1984 Prophecy
The work consists of an interactive double-projection installation where Bogotá's video surveillance system has been hacked and repurposed as a web interface displaying a city map with geolocated security cameras distributed throughout the urban territory. The viewer, transformed into a watchful eye, selects cameras through gestures captured by a Kinect sensor, manipulating the cursor in space with their hand as if summoning panoptic power. Upon pointing at a camera, the live stream unfolds before their eyes: streets, passersby, other people's lives turned into spectacle, where video analytics extract categorical information from what's being shown.
On the second wall, six simultaneous screens transmit feeds from different cameras. Every sixty seconds, the system randomly updates, displaying six new electronic eyes watching different corners of Bogotá. A kaleidoscope of surveillance that never rests, a visual symphony of control flowing without interruption, reminding us that while you observe one corner, a hundred more remain under the digital gaze.
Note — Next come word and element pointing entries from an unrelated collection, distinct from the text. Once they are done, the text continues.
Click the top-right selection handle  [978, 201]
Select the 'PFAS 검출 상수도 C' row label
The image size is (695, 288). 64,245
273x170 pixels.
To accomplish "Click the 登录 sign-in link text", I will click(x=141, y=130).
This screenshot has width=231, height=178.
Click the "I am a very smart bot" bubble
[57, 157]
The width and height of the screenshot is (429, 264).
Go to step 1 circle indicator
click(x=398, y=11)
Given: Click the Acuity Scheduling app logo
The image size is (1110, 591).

Big Brother watched from the telescreens, weaving an invisible web of surveillance that turned freedom into a mirage. Today, that dystopia materializes in real time on the walls of this installation. There's no need for Room 101 anymore, since with predictive algorithms, machine learning, and neural networks, we're just one click away from identifying, connecting, and finding patterns on anyone.
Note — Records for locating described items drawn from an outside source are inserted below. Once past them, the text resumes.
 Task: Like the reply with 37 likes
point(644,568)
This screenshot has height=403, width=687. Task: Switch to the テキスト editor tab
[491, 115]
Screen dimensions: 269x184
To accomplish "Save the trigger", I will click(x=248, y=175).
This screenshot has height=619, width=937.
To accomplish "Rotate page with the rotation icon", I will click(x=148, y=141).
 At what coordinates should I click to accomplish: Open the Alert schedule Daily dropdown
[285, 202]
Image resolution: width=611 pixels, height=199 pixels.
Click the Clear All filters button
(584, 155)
This work turns the viewer into an active accomplice of the surveillance apparatus: with a simple hand gesture, you choose who to watch, wielding the very power you're questioning. The Kinect interaction removes the physical barrier of mouse or keyboard, making surveillance more intuitive, almost natural.
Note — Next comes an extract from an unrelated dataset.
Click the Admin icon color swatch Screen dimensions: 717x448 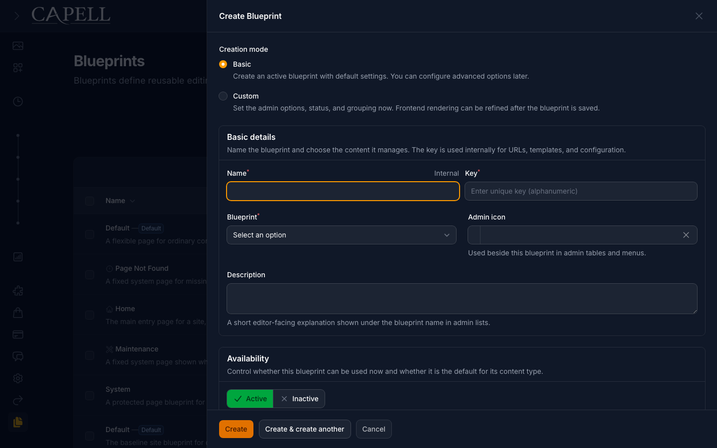474,235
The installation exposes the Doublethink of the technological society we live in, where "War is peace. Freedom is slavery" and now "Surveillance is security. The absence of privacy is protection." The same tools that promise to save us, are now used to create invisible cages of data, where the bars are server infrastructures scattered in the cloud. Who needs interrogation when statistics can point you out and identify you? The random change every minute in the second projection simulates the ceaseless blinking of the digital eye that never sleeps, reminding us that surveillance isn't selective but omnipresent. Bogotá, like any contemporary city, has become an observed, mapped, archived organism.
The future Orwell feared didn't arrive with military boots, but with interfaces and dashboards, which makes us ask: Are the machines watching us, or have we voluntarily handed over the keys to our privacy? When interacting with this work, each viewer must confront their own answer.